3. Please provide a product breakdown of the Company's revenue?

For the first nine months of FY 2009, ended December 31, 2009, sales from our concentrated juice products line accounted for 43% of our total net sales and glazed fruit product sales accounted for 22%. Sales of our concentrate pulp products accounted for 14% of our total net sales. Sales of Nectar and fresh fruits accounted for 10% and 5%, respectively. Sales from beverage products contributed approximately 6% of our total net sales.


4. What are the Company's capacity expansion plans?

We have recently announced plans to expand our business and enter into production of fruit and vegetable powders to capture the high-potential powder market. We plan to acquire land use rights in Daqing and build our new fruit and vegetable powder manufacturing facility with a total production capacity of 10,000 tons, which is anticipated to begin production in September 2010. Our total capital expenditure related to the new production line is expected to be $19.1 million.

According to our estimates, average selling price of the powder products is estimated to be $2,640 per ton. We expect the new line to operate at an average utilization of about 51% to 60% in fiscal 2011 and contribute approximately $11.5 to 13.5 million in revenue. The fruit and vegetable powder business has a longer production period of approximately seven months compared to the typical five month production period for our concentrate juice and glazed fruit production lines. The longer production cycle is mainly because some vegetables remain fresh for a longer period after the harvest. We expect the new fruit and vegetable powder facility to reach target utilization rate of approximately 90% in the second quarter of FY 2012.

5. Are the Company's existing production lines operating at full capacity?

With the exception of our newly added glazed fruit production line, currently, all our production lines are operating at target utilization rate of over 90% during the harvest season. During the production season, our production lines average utilization is in the range of approximately 94% to 98%, except for our beverage line.

Below is a table listing our total capacity during the production season by each product line:

 

 

Processing

Product Category

Location

Capacity (tons)

Glazed Fruit

Daqing

2,400

Nectar

Daqing

4,800

Concentrate Fruit

Daqing

3,960

Concentrate Fruit

Mu Dan Jiang

6,000

Beverage*

Daqing

10,800

Total

 

27,960

* Beverage line is in operation throughout the year.

The new glazed fruit production line commenced production in December 2009 and has a total production capacity of 1,200 tons.
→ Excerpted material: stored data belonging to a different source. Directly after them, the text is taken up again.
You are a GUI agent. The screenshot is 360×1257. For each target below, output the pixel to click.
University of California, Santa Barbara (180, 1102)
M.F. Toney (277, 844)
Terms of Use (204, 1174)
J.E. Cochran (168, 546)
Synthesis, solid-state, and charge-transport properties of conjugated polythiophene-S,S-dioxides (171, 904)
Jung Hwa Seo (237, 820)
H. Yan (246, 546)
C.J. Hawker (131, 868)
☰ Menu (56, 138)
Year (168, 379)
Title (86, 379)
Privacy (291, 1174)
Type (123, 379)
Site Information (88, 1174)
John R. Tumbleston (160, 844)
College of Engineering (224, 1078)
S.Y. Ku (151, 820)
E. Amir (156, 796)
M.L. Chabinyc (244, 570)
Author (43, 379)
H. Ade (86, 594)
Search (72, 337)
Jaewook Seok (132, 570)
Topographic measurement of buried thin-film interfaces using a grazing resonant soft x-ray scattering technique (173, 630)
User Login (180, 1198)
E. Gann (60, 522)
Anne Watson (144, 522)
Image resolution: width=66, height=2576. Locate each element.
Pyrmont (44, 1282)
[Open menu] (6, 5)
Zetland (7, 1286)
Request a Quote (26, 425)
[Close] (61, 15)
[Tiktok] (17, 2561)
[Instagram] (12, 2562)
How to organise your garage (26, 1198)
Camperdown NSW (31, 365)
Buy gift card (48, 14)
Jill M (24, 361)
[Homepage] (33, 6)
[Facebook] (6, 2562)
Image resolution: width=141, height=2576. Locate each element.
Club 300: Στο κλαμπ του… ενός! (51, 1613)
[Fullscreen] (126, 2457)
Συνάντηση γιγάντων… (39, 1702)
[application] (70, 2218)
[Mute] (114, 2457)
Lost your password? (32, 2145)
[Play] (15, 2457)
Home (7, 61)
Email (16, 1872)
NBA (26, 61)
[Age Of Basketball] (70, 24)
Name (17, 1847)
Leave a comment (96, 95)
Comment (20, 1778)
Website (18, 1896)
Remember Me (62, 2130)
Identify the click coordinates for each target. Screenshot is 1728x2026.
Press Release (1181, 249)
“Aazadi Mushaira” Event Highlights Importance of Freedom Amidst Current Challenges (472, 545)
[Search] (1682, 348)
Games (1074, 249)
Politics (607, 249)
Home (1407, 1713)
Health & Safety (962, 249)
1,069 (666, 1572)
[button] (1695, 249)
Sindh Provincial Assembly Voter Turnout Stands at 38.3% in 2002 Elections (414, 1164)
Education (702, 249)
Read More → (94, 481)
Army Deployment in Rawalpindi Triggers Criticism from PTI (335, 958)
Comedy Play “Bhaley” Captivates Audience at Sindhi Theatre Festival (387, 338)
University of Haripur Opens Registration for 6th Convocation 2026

We expect the glazed fruit line to reach an average utilization of approximately 95% in fiscal 2011. The availability of frozen blueberries for processing provides us the flexibility to expand our glazed fruit production capacity and operate these lines outside of the harvest season.


6. What is the expected trend in average selling price? What kind of pricing pressure does the Company anticipate on the existing product lines?

Our average selling price for each product category is determined by various factors, including the type of source fruit, amount of fruit utilized for production, fruit prices, and market demand. Approximately 40% of our product mix is from golden berries which generally have stable prices and we also enjoy a good pricing power in the market. Apple and Raspberry are the most volatile in terms of pricing. We manage our product mix to maintain prices at a certain level and modify our product mix to take advantage of increase or decrease in prices.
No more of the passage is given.